**ASSIGNMENT:**
Look for the line with "Open Laboratorní výsledky flask icon" in the data below, then reproduce word for word that line and every line after it. Leave out all pictures and add nothing.

Dataset entries:
————————

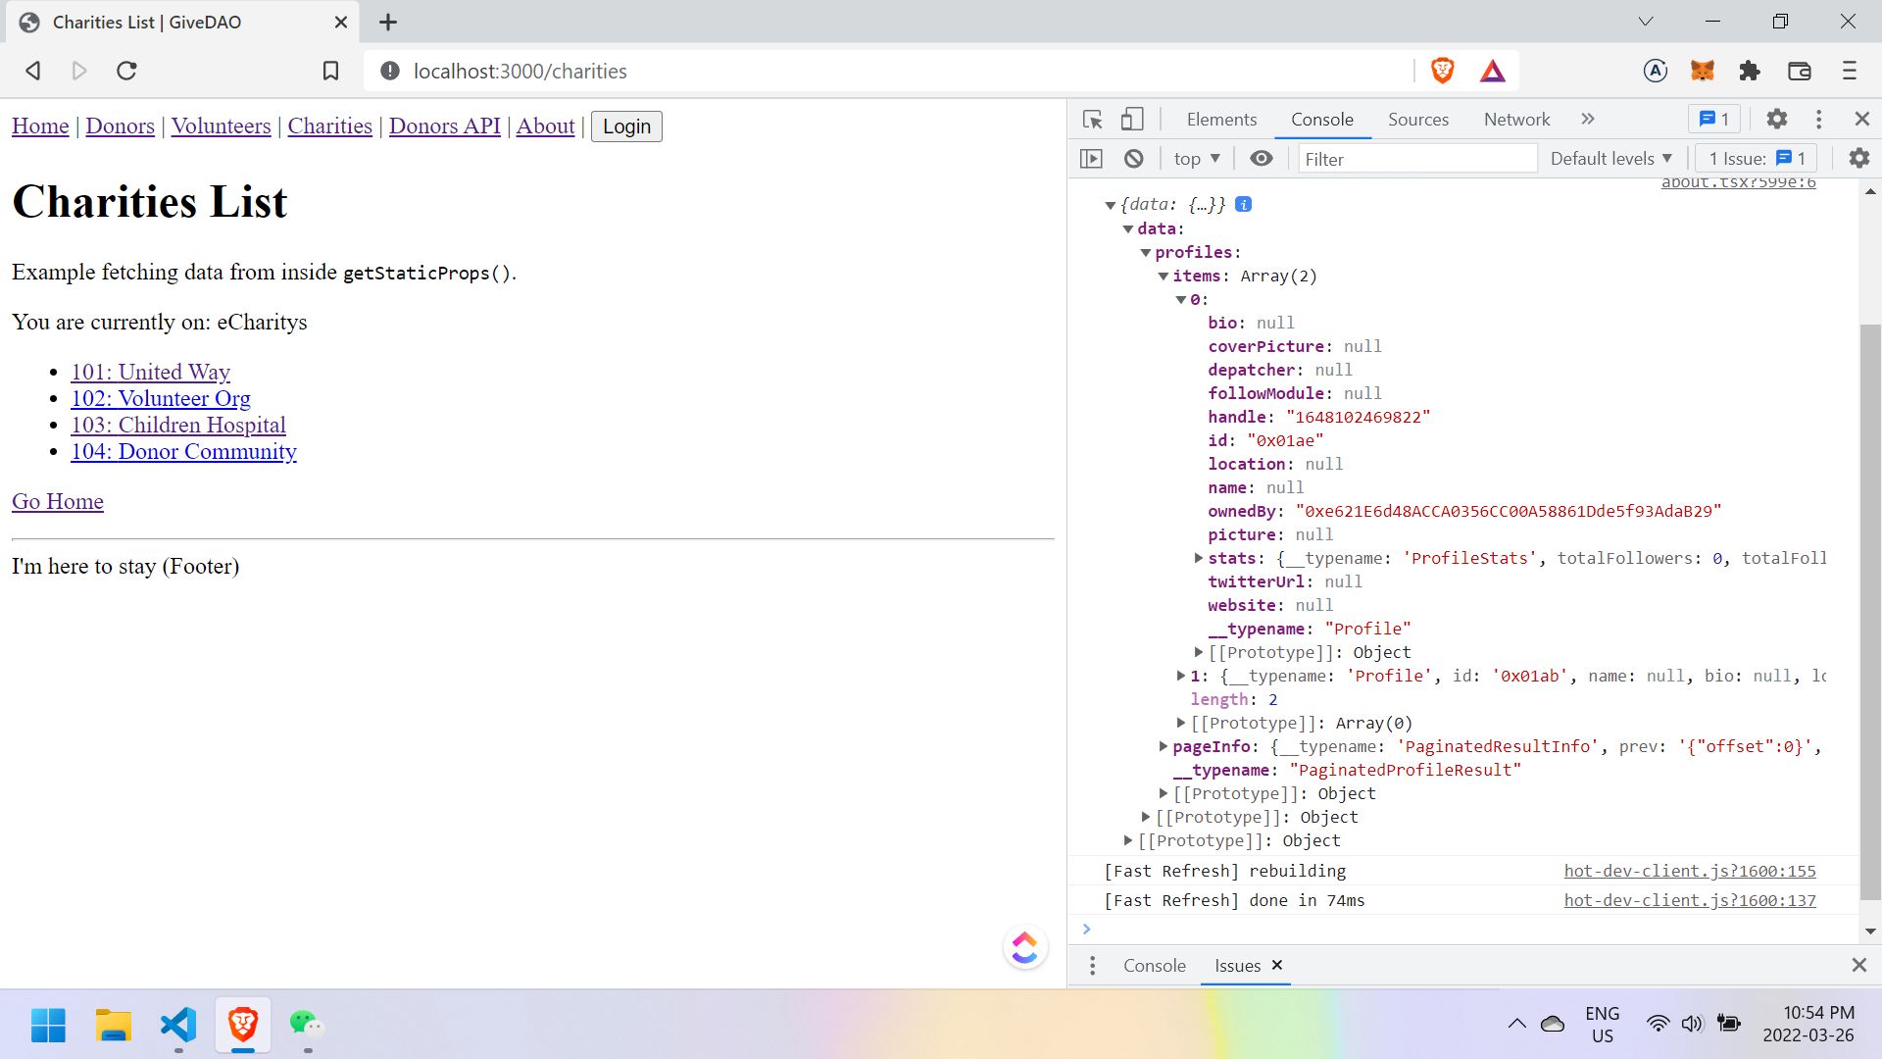Click the DevTools more options icon
The image size is (1882, 1059).
tap(1820, 119)
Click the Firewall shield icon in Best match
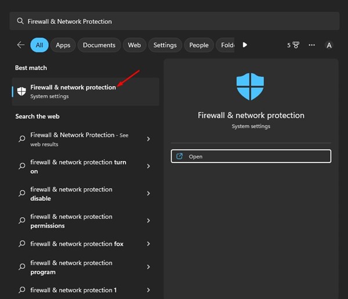This screenshot has width=348, height=299. (21, 91)
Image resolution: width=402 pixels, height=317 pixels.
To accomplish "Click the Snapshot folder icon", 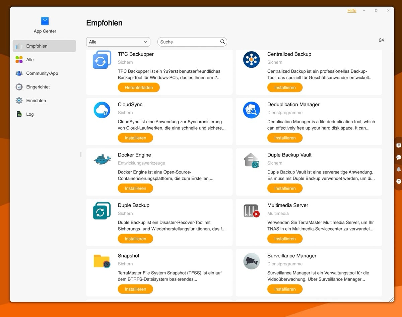I will tap(102, 261).
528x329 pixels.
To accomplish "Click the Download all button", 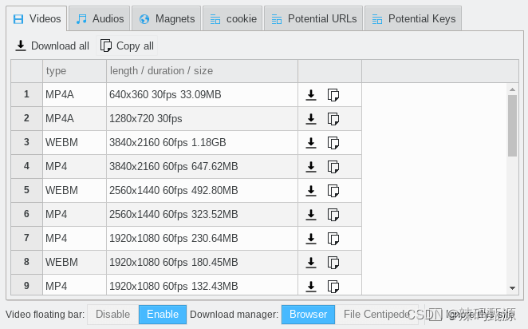I will [x=53, y=46].
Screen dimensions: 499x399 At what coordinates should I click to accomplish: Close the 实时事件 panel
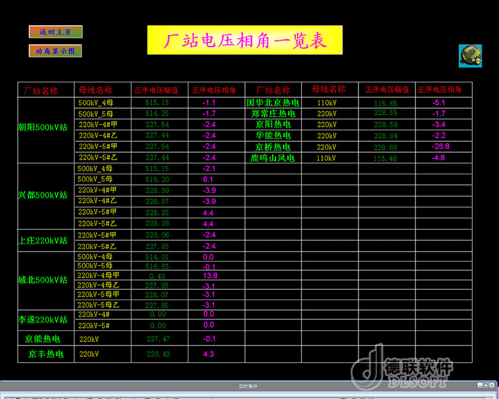click(492, 385)
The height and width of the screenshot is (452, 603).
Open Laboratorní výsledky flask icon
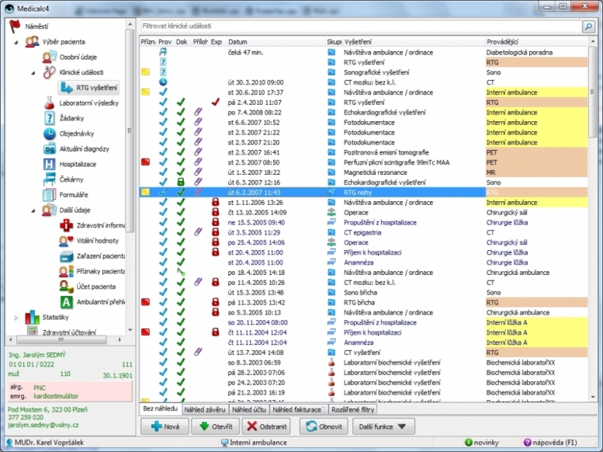click(50, 103)

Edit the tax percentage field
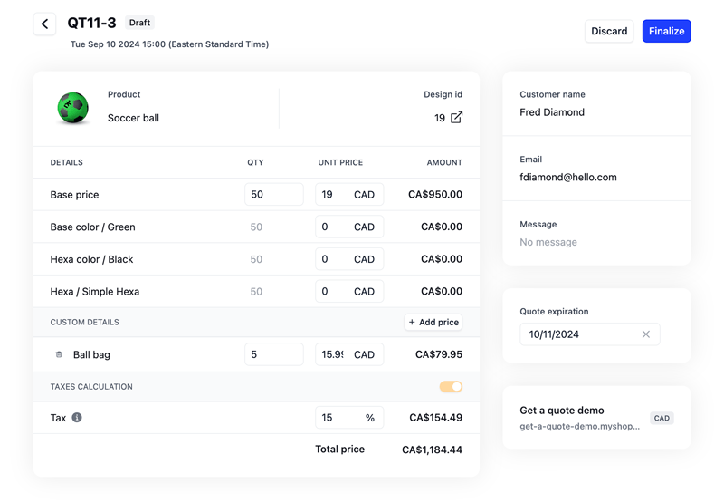click(337, 418)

————————

**ANSWER FOR THIS EXERCISE:**
Open Laboratorní výsledky flask icon
click(50, 103)

Edit the tax percentage field
click(337, 418)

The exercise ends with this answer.